Zimbabwe only acknowledges three reasons for abortion under its laws: incest, rape, or if the pregnancy is deemed likely to endanger the mother’s life.
In Zimbabwe, HIV-positive mothers and soon-to-be mothers were once forced to undergo sterilisation. In the name of saving lives, the procedure was seen as the only prevention of transmitting HIV to their unborn or newborn babies. Now the tides have turned. Thanks to new ways of preventing transmission, mothers have higher hopes for healthy babies. What’s more, some sterilised Zimbabwean women are now seeking compensation from the government.
By Garikai Chaunza, Harare
“When I fell pregnant, knowing that I was HIV-positive, I went to the doctor seeking counselling. But at that time, because I had no information and most probably my doctor did not have information, I was told the best way to go was sterilisation,” says Tendayi Westerhof.
The woman was sterilised in the early 1990s. Today she feels duped and is seeking compensation from the government for what she has been through. “Now I cannot bear children anymore, unlike if I had been given choices,” she says. “Even if I was HIV-positive, I had a right to give birth to a healthy child, and ... there were other choices that I could make.”
Westerhof’s case is not an isolated one, and it is believed that there are a lot of HIV-positive women who were sterilised without consent. Affected mothers were commonly told that if they gave birth, they would deliver HIV-positive babies. Most of the sterilisation cases occurred in Zimbabwe between 1985 and 2004, even well after the mid-1990s advent of the prevention of mother-to-child transmission (PMTCT) programme. The procedure was done in both private and public healthcare centres.
Westerhof, who is still using the surname of her ex-husband, Dutch football coach Clemens Westerhof, is involved in the Pan-African Positive Women’s Coalition (PAPWC). The organization represents women living with HIV and is now documenting such cases in Zimbabwe to establish the actual number of sterilisation victims. The coalition plans to take their evidence to the courts, demanding compensation from the government.

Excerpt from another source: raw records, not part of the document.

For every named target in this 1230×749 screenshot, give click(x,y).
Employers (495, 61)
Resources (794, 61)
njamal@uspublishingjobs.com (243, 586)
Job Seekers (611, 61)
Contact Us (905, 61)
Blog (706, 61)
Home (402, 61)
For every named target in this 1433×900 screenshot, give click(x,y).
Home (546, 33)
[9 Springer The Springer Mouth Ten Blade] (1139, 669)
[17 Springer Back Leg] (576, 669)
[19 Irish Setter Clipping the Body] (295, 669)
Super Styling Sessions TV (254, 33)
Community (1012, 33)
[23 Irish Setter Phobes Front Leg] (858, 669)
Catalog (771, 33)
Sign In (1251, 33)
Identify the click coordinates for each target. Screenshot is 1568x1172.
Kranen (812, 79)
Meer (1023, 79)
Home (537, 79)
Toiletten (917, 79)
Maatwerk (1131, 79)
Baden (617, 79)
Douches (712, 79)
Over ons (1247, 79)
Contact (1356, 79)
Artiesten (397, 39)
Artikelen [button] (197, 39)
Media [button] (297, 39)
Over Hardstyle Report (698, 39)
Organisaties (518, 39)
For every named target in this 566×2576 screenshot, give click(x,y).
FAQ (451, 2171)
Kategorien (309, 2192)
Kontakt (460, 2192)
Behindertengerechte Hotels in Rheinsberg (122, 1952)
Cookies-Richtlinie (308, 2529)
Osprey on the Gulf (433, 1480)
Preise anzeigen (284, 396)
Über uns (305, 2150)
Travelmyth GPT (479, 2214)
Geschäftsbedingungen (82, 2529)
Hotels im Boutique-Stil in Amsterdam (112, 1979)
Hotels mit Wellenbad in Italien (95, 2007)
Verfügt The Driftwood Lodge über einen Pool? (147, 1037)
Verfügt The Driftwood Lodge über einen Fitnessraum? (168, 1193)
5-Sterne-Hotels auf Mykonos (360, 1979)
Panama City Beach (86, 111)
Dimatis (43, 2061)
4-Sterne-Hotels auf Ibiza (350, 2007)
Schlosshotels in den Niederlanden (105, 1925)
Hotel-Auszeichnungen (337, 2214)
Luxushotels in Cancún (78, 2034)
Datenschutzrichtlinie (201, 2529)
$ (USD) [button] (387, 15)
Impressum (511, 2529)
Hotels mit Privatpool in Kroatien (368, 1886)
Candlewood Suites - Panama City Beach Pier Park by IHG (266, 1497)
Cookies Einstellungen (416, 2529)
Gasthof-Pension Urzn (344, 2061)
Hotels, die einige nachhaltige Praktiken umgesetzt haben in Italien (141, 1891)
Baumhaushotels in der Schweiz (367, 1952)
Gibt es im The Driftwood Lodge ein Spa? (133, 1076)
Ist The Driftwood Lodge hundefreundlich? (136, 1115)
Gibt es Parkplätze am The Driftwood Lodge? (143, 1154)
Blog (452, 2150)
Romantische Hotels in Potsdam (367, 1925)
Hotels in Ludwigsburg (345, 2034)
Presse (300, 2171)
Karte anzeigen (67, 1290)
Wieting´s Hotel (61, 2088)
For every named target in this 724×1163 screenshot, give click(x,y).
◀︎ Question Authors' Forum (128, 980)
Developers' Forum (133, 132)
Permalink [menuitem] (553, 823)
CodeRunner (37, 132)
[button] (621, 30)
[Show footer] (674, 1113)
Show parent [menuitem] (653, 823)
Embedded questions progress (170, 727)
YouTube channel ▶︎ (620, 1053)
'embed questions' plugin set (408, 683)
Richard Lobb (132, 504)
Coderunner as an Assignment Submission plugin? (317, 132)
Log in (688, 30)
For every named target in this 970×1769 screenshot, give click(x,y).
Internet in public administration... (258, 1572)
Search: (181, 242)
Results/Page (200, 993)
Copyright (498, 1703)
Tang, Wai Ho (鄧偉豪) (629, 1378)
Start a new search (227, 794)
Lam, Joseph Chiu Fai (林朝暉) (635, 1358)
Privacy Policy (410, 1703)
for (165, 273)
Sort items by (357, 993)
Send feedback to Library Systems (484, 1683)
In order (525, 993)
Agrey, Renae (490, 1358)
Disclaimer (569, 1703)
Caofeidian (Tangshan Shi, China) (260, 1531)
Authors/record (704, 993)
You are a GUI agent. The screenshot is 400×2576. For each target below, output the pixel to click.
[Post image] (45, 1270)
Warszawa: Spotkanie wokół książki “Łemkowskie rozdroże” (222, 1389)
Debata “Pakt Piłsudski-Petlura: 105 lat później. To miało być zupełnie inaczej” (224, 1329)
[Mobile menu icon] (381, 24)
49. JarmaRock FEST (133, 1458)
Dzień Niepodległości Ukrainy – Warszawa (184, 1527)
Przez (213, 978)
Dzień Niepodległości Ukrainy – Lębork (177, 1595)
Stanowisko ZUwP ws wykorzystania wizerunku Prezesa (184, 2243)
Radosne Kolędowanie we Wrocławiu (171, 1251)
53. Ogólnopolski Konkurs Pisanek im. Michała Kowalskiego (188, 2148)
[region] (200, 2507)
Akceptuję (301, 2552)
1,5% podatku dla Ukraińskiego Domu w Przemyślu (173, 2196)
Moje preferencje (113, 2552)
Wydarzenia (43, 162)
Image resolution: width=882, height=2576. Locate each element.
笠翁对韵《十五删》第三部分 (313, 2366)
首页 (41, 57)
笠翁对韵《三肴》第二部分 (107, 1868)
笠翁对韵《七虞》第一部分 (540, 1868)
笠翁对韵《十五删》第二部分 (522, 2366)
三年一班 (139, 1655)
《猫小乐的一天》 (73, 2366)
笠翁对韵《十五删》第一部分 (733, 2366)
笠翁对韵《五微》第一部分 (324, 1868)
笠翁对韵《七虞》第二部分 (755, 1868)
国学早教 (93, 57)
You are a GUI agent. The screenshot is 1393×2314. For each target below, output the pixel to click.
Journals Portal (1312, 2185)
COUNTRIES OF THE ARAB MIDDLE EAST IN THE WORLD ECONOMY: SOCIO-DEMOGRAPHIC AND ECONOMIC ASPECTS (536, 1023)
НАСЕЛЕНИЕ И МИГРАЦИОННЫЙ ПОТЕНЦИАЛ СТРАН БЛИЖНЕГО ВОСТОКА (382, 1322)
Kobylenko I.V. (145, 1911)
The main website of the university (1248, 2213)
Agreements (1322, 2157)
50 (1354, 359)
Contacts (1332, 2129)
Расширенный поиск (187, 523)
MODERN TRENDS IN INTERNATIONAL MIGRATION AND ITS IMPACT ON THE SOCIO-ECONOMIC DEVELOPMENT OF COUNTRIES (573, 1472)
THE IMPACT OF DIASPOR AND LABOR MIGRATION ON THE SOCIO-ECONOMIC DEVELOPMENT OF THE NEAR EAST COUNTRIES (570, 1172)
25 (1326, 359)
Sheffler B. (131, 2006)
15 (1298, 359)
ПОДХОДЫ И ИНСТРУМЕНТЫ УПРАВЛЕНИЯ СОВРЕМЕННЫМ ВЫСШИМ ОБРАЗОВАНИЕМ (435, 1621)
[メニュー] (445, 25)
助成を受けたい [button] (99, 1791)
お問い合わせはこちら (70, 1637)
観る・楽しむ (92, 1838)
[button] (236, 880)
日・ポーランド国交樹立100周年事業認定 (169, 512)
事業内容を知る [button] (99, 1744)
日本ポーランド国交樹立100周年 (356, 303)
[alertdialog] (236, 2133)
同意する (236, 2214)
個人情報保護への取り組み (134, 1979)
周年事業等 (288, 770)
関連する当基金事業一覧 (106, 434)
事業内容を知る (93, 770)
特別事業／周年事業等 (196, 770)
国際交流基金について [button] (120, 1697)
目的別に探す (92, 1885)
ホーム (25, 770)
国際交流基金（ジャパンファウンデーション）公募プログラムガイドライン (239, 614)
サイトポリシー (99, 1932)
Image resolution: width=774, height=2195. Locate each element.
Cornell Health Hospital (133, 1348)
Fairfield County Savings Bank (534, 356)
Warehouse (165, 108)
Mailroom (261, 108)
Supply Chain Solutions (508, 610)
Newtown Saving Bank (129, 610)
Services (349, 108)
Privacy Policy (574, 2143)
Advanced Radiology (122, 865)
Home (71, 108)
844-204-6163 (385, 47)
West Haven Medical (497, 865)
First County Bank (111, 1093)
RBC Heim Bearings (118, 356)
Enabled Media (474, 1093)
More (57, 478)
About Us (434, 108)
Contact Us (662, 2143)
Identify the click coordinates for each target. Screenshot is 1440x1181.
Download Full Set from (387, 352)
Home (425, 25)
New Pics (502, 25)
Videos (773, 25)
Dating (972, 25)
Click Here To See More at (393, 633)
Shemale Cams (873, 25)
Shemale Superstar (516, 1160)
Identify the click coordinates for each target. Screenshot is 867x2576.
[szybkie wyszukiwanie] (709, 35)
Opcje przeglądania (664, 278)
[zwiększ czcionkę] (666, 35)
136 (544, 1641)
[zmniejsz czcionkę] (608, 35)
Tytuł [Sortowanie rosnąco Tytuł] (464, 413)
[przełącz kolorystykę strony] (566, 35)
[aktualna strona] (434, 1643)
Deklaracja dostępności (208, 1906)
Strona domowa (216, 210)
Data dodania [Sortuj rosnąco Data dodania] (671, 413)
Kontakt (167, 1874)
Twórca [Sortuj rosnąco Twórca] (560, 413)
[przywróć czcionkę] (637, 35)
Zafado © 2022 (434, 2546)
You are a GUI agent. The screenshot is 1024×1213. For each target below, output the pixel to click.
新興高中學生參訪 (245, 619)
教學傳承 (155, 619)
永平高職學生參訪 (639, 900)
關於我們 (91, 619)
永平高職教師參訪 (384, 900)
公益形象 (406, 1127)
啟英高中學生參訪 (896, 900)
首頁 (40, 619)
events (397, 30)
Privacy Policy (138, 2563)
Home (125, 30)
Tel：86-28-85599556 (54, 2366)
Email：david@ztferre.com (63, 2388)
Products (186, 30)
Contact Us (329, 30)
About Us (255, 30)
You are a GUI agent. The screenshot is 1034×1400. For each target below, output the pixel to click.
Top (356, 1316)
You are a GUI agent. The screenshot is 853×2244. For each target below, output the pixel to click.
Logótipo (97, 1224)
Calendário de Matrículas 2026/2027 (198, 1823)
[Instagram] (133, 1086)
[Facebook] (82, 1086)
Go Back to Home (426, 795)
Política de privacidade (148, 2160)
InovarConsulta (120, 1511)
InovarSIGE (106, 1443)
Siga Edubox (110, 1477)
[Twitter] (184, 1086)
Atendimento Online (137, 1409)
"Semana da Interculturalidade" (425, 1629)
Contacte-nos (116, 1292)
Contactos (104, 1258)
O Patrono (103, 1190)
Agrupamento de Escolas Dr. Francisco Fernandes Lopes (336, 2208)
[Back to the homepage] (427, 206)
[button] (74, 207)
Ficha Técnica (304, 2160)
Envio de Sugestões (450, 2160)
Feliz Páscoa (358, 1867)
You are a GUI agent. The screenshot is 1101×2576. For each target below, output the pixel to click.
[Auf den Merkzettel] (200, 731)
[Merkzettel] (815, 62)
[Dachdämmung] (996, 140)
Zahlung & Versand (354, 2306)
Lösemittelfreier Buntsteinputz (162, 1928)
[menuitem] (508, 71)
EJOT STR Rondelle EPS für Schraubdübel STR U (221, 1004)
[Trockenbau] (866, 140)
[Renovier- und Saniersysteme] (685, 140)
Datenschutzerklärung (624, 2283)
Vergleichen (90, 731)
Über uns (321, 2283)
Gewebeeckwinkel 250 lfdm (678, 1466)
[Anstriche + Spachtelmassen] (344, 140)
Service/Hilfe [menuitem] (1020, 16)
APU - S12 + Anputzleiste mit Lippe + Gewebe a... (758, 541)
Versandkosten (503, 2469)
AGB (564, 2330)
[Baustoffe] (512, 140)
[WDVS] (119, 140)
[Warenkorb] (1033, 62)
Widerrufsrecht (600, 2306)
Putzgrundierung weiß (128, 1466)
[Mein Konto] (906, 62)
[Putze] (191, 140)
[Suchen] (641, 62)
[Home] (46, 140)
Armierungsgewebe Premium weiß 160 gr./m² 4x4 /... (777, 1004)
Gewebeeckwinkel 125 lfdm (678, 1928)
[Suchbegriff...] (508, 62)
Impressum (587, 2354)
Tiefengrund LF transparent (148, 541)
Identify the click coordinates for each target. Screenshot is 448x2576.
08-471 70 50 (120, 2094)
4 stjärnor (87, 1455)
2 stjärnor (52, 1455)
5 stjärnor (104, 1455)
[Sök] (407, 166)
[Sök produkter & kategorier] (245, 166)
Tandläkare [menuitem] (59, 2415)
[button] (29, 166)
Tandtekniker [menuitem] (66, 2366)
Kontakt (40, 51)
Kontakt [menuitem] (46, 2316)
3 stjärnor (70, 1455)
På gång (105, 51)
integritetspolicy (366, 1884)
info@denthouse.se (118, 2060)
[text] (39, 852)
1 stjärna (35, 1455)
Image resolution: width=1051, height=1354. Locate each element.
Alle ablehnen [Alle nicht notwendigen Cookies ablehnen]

“We have seen an increase of women leaving with HIV being coerced into sterilisations in the region and we assume that the same is happening to other poor women as well. To us this is a real challenge. We are assisting women in the region to make sure that their rights to giving birth despite being HIV-positive is observed and respected,” says Promise Mthembu, regional coordinator of the International Community of Women Living with HIV/AIDS.
Her organization has been involved in documenting evidence of sterilised HIV-positive women, since 1998 when Mthembu initiated an investigation in Namibia. But not everyone supports the cause. The head of the HIV and AIDS and Tuberculosis in the Ministry of Health and Child Welfare, Owen Mugurungi, denies that the government adopted sterilisation as a method of eliminating HIV transmission from mother to child.
“As a country, we never at any point recommended sterilisation, never. Sterilisation was used as an option of family planning methods through the consent of the concerned part. For example, it was used in a situation where a mother has four or five children and later finds out that she has contracted HIV. The mother was asked to take it as a way of family planning,” Dr Mugurungi told Radio Netherlands Worldwide.
Saying he was busy, Dr Mugurungi could not give further comments.
Meanwhile, prevention of mother-to-child transmission is proving very effective. The treatment involves a long course of antiretroviral drugs and the avoidance of breastfeeding, which reduces the risk to below 2 percent. According to the World Health Organization, since 1995, when PMTC was introduced, hundreds of thousands of children around the globe have avoided acquiring HIV infection because of antiretroviral prophylaxis.
“When married, I will use the PMTCT to deliver a healthy baby,” says Judith Feremba, who lives with HIV and is planning a December wedding. “It is very possible for me to have a healthy baby because of the availability of information. Personally, I am confident that I can get pregnant and deliver a healthy baby. I appreciate that it was difficult for us to get pregnant before PMTCT was introduced as we had no information.”
Rosa Chimbindi is another living example of the potential benefits. She recalls her experience with the programme, saying: “I am an HIV-positive mother who got pregnant and gave birth to a healthy baby in 2008. When I gave birth I did not breastfeed my baby, because of education on PMTCT which was given to me by health care officials. I did not breastfeed her, fearing that she might contract the virus. I got my baby tested for HIV and was found negative.”
Chimbindi adds: “As we speak, my baby is healthy.”